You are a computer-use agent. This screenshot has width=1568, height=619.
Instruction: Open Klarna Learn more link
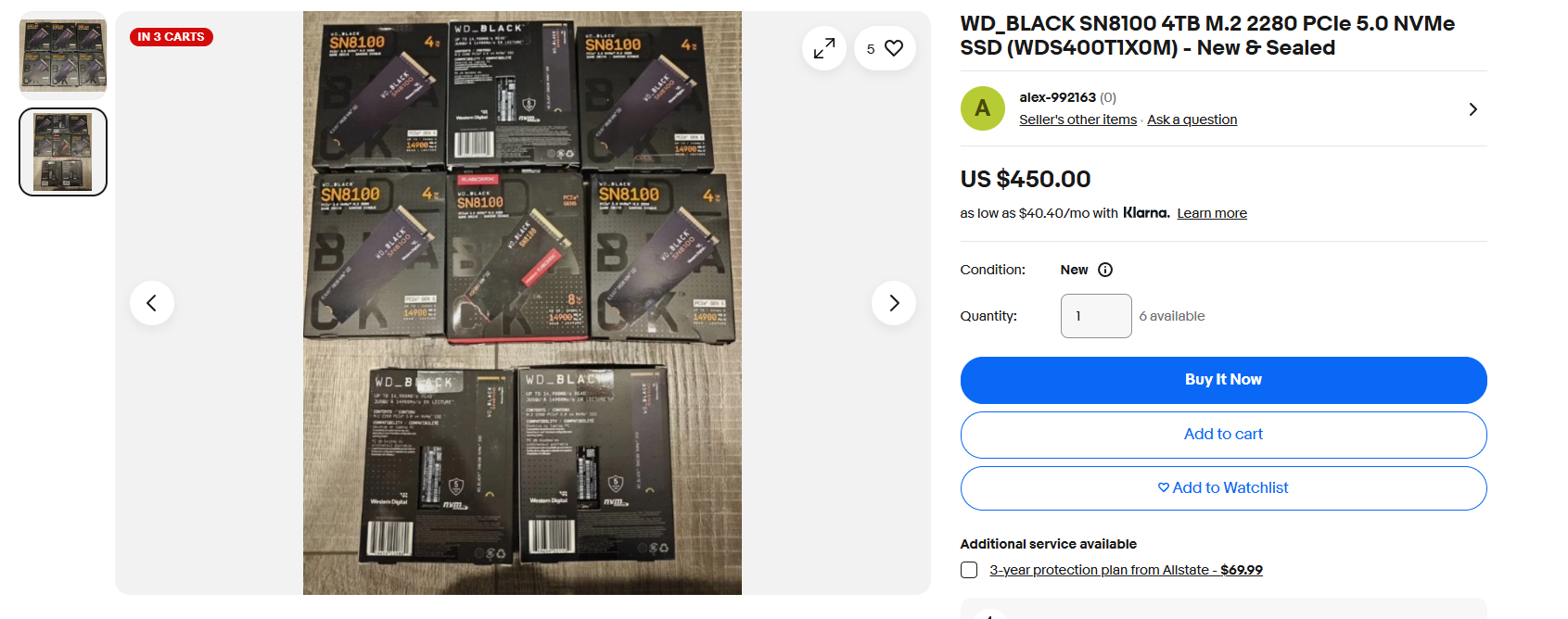[x=1212, y=213]
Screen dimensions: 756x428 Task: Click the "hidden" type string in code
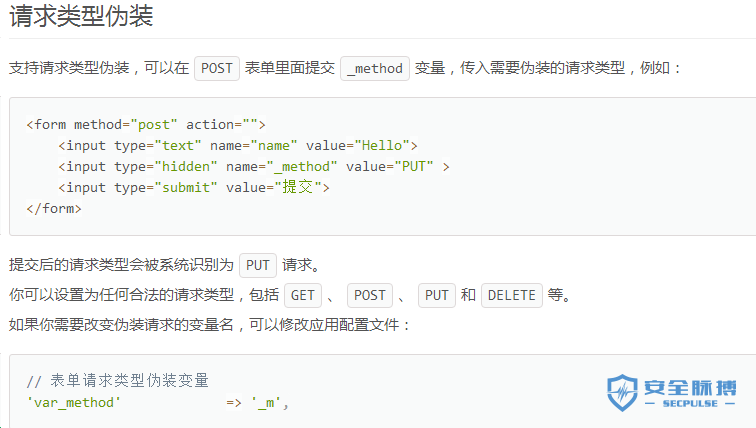pyautogui.click(x=186, y=167)
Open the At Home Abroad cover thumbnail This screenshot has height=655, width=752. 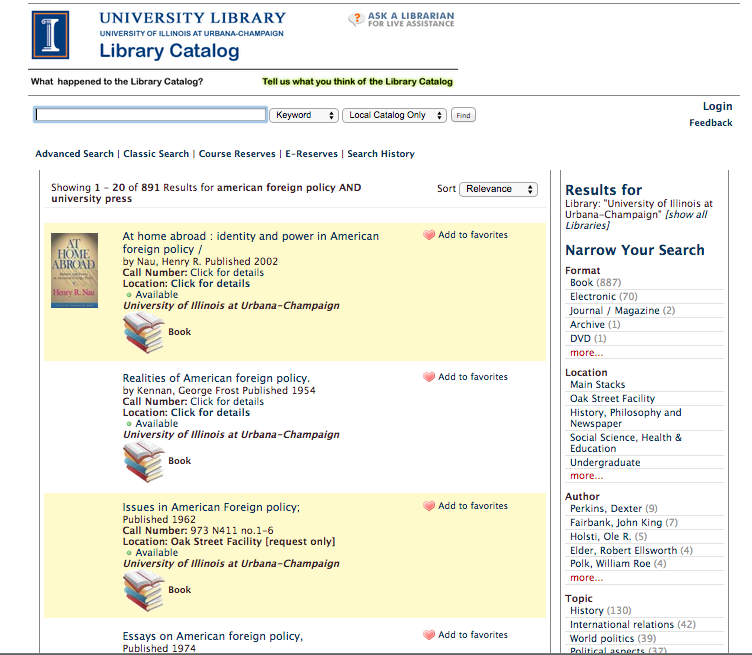pyautogui.click(x=74, y=270)
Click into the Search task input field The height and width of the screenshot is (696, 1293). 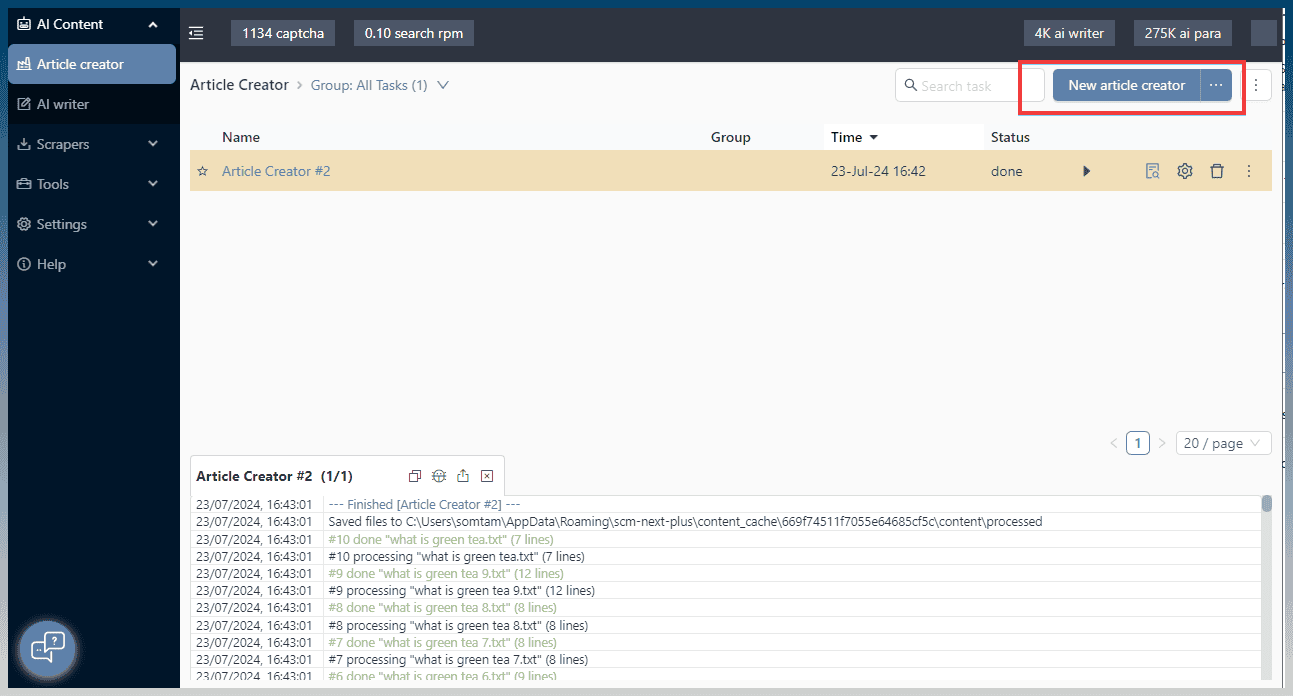[x=960, y=85]
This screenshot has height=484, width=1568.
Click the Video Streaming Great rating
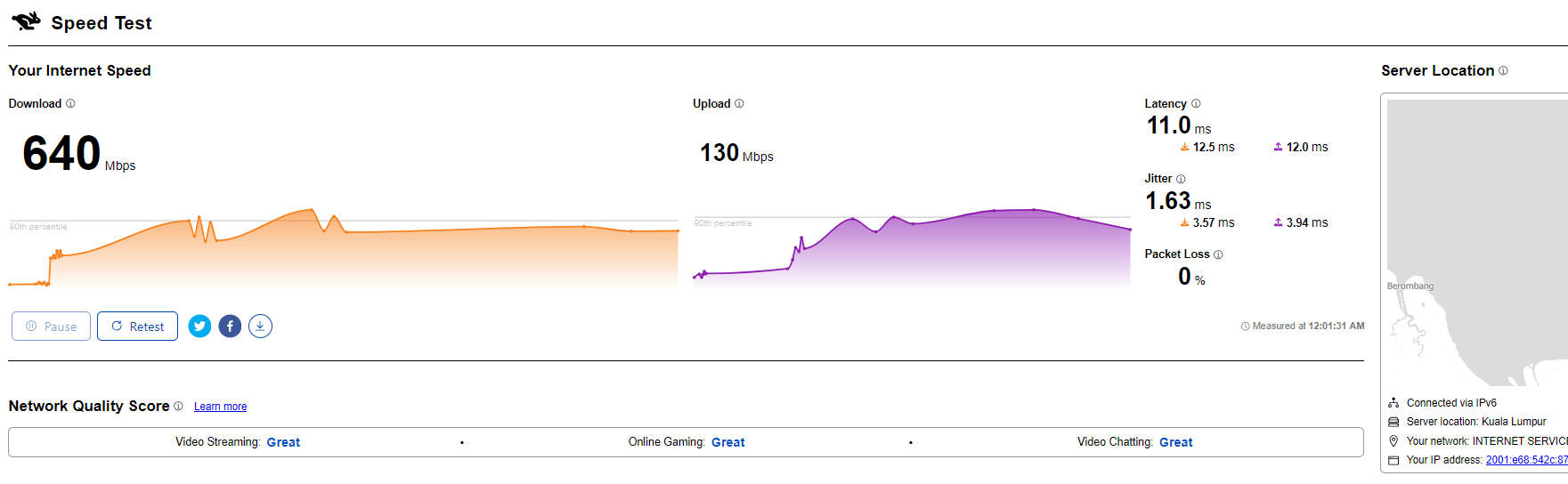point(283,442)
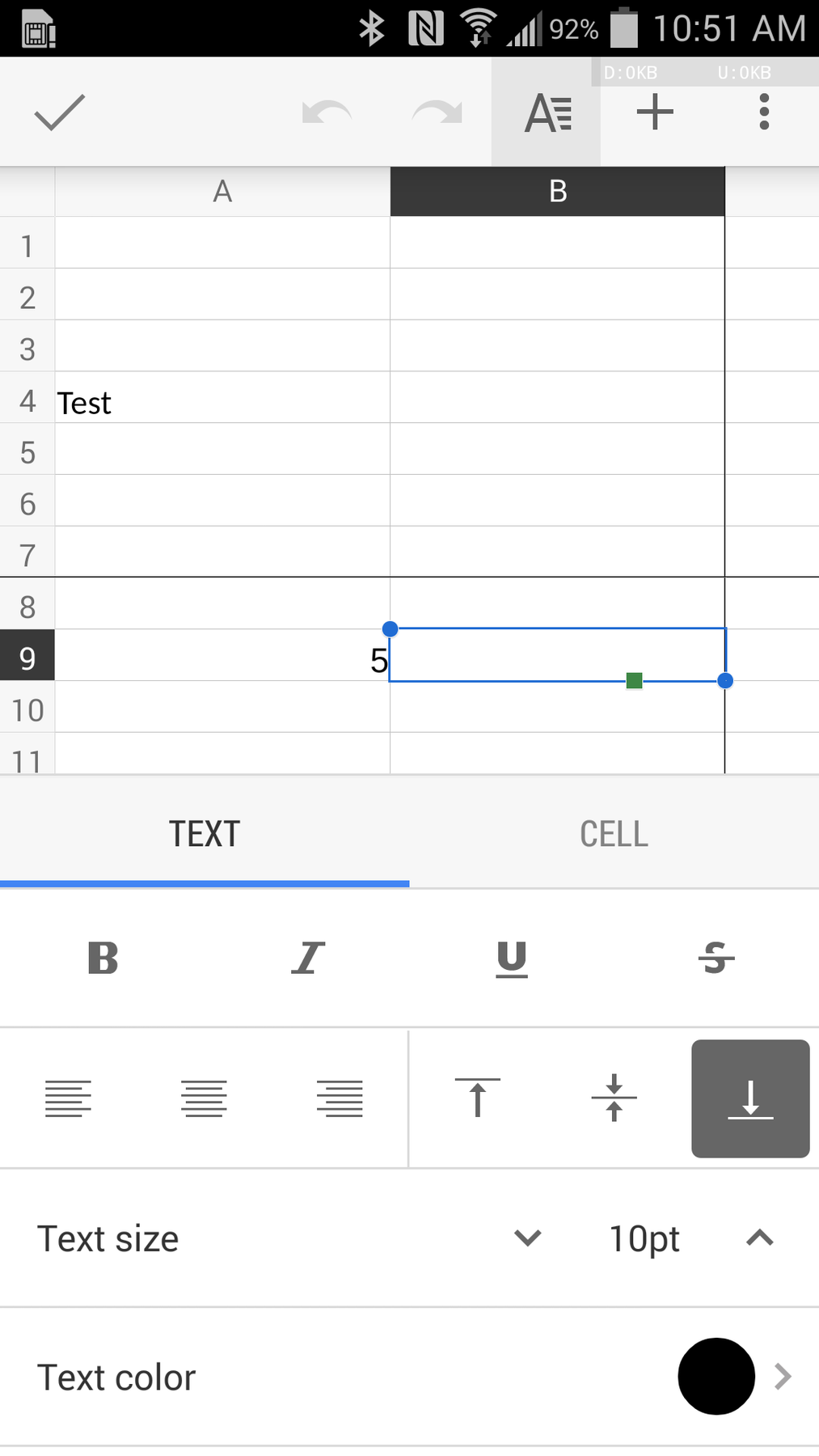Enable center text alignment
The image size is (819, 1456).
click(x=204, y=1098)
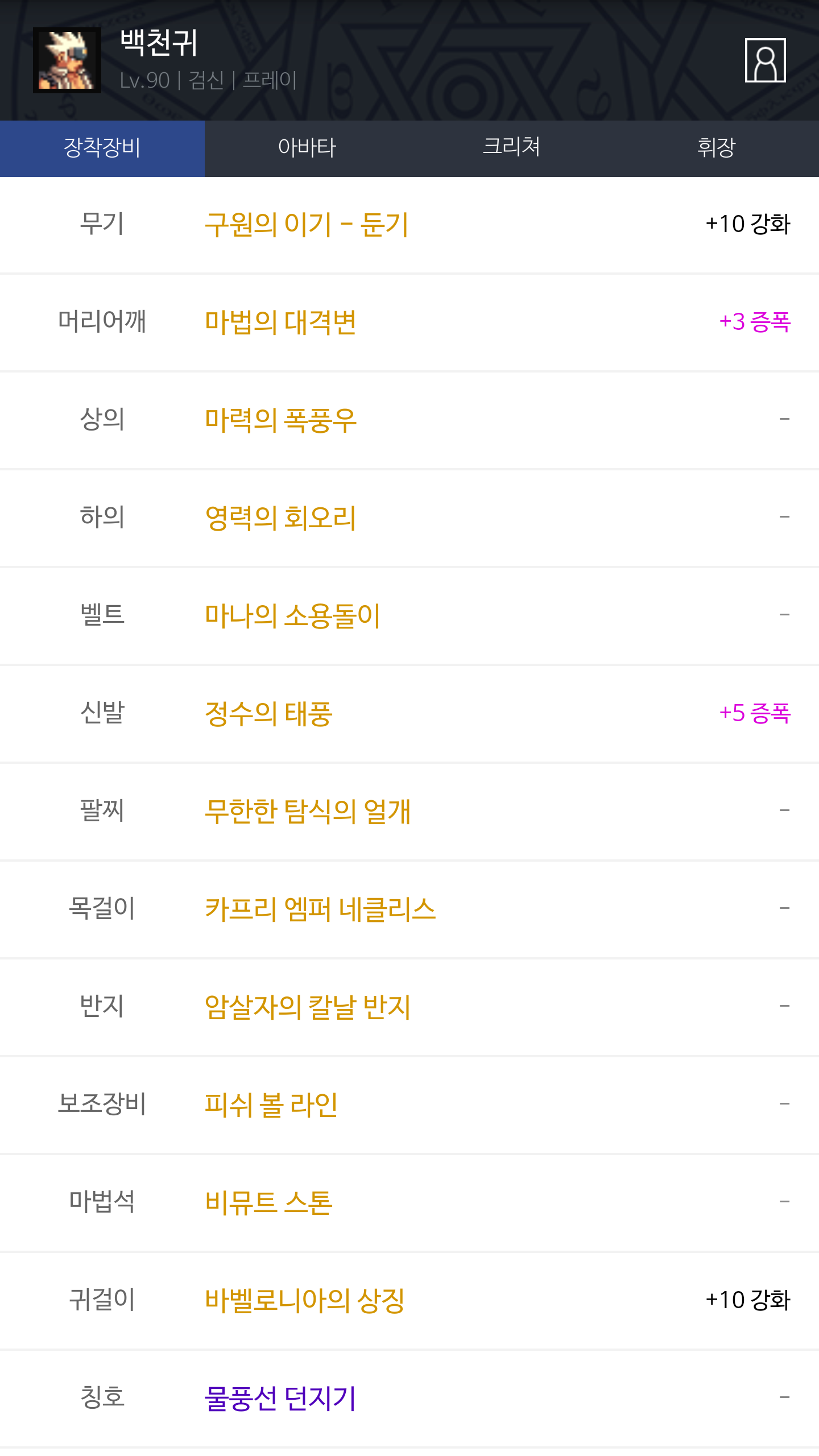The width and height of the screenshot is (819, 1456).
Task: Open weapon item 구원의 이기 - 둔기
Action: [307, 225]
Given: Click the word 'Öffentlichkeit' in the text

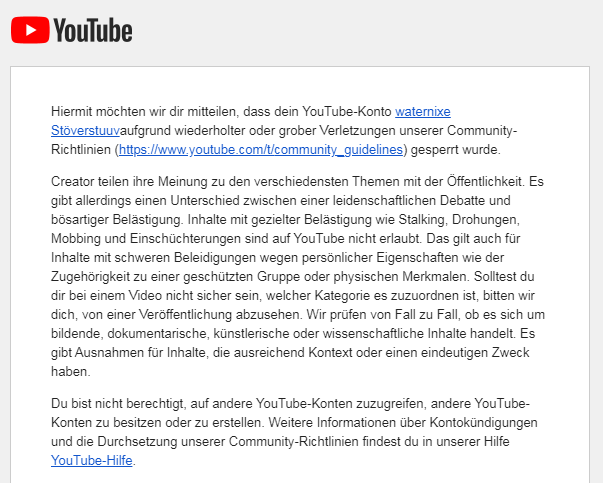Looking at the screenshot, I should click(x=485, y=182).
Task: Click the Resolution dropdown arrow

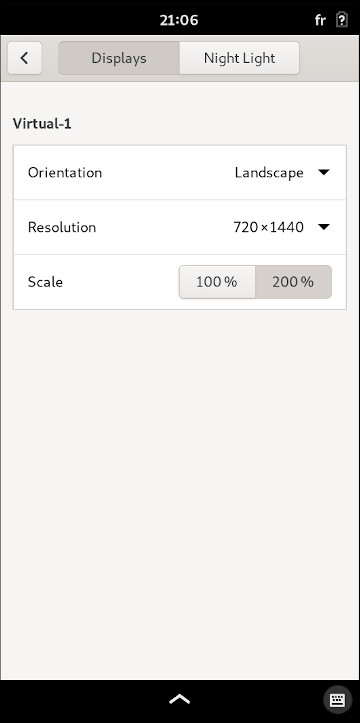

§ §

__Task to complete__. Would you restate word for word each line from the one that holds "Click the Video Streaming Great rating" to the end of the material, both ends included, without the pictures?

__Worked solution__.
Click the Video Streaming Great rating
point(283,442)
Enable center text alignment
The image size is (819, 1456).
click(x=204, y=1098)
The width and height of the screenshot is (819, 1456).
Task: Open weapon item 구원의 이기 - 둔기
Action: [307, 225]
Given: Click the word 'Öffentlichkeit' in the text

Looking at the screenshot, I should click(x=485, y=182).
Task: Click the Resolution dropdown arrow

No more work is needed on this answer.